21.03.10
    I keep waking up between 4 and 5am, then falling back into vivid, frenetic dreams. Last night's involved some kind of castle with mirrors that showed you your reflection, but in a different time. There were shadowboxes of disembodied, malformed heads, though these may have been made of green and white polystyrene. A life-threatening chase was proceeding on staircases made of yellow ceramic tile treads and glass railings which caused the participants to A) slip and B) crash into the railings they couldn't see. Meanwhile someone was freeing a collection of live freshwater fish into the ocean. I blame at least half of the preceeding imagery on work.

18.03.10
    You could smell it before you saw it; a heavy animal scent with hints of tannery, thick and coarse enough to suggest airborne hairs coating the back of your throat. The plastic bags were being emptied of their temporary residents; the unstuffed skins of various large mammals. One was laid out on a table; formless folds of skin and fur disturbingly close to human dimensions. We guessed it was a llama, hooves still attached, the head a grotesque deformed skull-less mask of empty eyes and a leering, toothless mouth. I made the mistake of voicing my unease, whereupon my lovely co-workers set about re-animating various bits of it for my enjoyment.
    And you wonder why I went into botany.

14.03.10
    I suppose scientific accuracy is too much to expect from the free newspapers. Deadlines are tight, graphics can be hard to get, and when all you're doing is (mis)informing the public (or selling ads between bits of copy), who needs to check facts?
    I'm talking about a cover story last week, on allergies and the early pollen counts. The cover was a badly photomanipulated image of a woman being attacked by flower petals, superimposed in front of a blurry photo of a golden field of what looked like wheat. The inside story showed a photo of a vase of roses and in the background, a person blowing their nose... because the problem we're having is all the roses blooming out there.
    Generally speaking, if it has a flower you can see, you're not allergic to it (at least not in the seasonal hayfever sense). These plants are usually insect-pollinated, so the grains of pollen are too big to become airborne and cause allergies. They were closer with the wheat image (at least in the right family), as grasses are wind-pollinated, and so their pollen is dispersed through the air and a source of allergies, but grass usually doesn't release pollen until summer (or turn golden until autumn). The main source of wind borne pollen right now is the large trees dripping in catkins (pendent inflorescences of only male flowers, lacking in petals, and churning out pollen). Every cottonwood tree on my walk to the station is festooned with them. These should have been the subjects of the photos.
    Of course, first you'd have to know this (ask a botanist, any botanist, or an allergist, some of whom were quoted in the article), then you'd have to find a photo (hey look, wikimedia commons has lots), then put it with the article. Then maybe people would actually gain some minor bit of knowledge about the stuff that's directly affecting them, instead of ignoring all of nature as that sometimes-pretty-but-mostly-inconvenient stuff that gets between them and the mall.


Photo by David Perez
This is a great image of a European alder, the catkins are on the upper branch, the lower branch shows last year's female cones and this year's just starting to grow in. The colours and composition works nicely as well, all under GNU free license from wikimedia.

09.03.10
    Today I found a grey hair.

05.03.10
    How is it March already?

    This morning I did that thing where your alarm is going off, so you get up and turn it off, only it doesn't shut off, and you're going "why isn't this working?", then you realize you're still asleep and only dreaming that you're turning the alarm off, so you get up and turn it off , only it still doesn't shut off, and you're going "why isn't this working?", then you realize you're still asleep and only dreaming that you're turning the alarm off, so you get up...
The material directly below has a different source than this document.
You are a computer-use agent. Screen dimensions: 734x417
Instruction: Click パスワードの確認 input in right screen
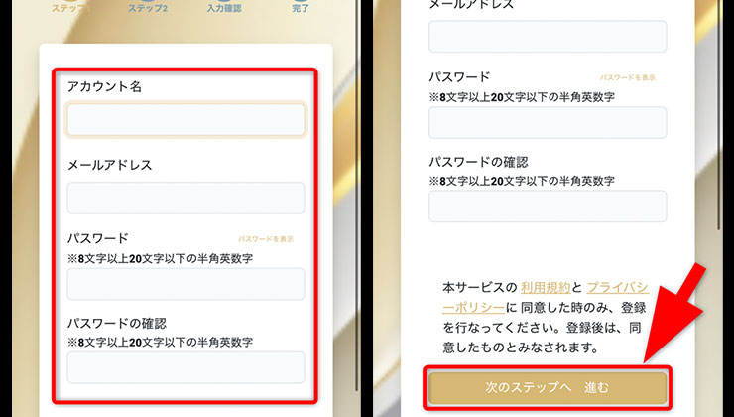[x=548, y=207]
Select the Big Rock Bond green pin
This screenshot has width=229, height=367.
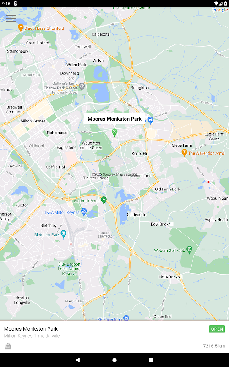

    They delivered a shipping palette of bits I needed for work. It was a large and very heavy palette. It arrived during our receiving person's lunch break, and was thus abandoned outside on the loading bay dock. Due to construction on an adjacent wing, there is currently no way to get off the loading bay dock with something on wheels; thus, we were marooned. I called in reinforcements and we managed to borrow a vehicle, a large, rusty white van lacking side windows. My small car is of the same make and vintage as the van, so the controls were strangely familiar despite the vastly different size and power of the vehicle. I had to back it up from its parking spot through a loading zone full of construction fencing and other vehicles. Even though I had someone outside guiding me, it still surprised me that I did it in one go. It was one of those all-too-rare moments when you attempt something you think will be daunting and you turn out to be unexpectedly competent. Vehicle in place, the palette was broken down, materials loaded through a human chain. The now-empty palette was moved aside, various packing materials placed in the appropriate container, and the loading bay cleared.
    It wasn't until after we had unloaded and I had returned the van that I noticed a smear of blood on the inside of my right palm. At some point, a sharp corner had taken out a chunk of flesh. Once again, work takes its toll of blood and sweat, and we'll see if we can't manage some tears in the next few months.